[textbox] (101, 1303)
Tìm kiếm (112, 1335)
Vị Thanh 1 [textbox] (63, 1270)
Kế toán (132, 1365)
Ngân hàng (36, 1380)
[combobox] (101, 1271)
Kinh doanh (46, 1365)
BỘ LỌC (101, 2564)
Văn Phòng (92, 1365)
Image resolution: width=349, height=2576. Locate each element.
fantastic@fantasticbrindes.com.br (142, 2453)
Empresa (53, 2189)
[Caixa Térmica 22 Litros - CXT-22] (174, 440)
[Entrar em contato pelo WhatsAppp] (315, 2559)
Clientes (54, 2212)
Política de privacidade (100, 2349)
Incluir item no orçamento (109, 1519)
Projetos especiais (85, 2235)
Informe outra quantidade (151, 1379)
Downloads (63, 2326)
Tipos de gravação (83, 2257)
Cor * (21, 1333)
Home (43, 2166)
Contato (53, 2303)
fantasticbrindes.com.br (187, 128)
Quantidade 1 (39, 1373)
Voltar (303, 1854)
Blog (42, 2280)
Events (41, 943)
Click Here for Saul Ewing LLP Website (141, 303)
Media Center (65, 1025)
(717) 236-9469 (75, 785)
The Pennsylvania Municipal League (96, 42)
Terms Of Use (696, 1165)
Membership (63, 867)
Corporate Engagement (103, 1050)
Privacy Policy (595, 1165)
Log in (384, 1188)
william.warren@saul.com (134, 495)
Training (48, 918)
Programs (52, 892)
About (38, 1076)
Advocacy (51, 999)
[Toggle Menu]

========================================

■ TASK DIRECTIONS:
Every line from the one that holds "The Pennsylvania Municipal League (96, 42)" to the end of the data above should be given again exactly, with that line and the last one both kept.

■ OUTPUT:
The Pennsylvania Municipal League (96, 42)
Terms Of Use (696, 1165)
Membership (63, 867)
Corporate Engagement (103, 1050)
Privacy Policy (595, 1165)
Log in (384, 1188)
william.warren@saul.com (134, 495)
Training (48, 918)
Programs (52, 892)
About (38, 1076)
Advocacy (51, 999)
[Toggle Menu]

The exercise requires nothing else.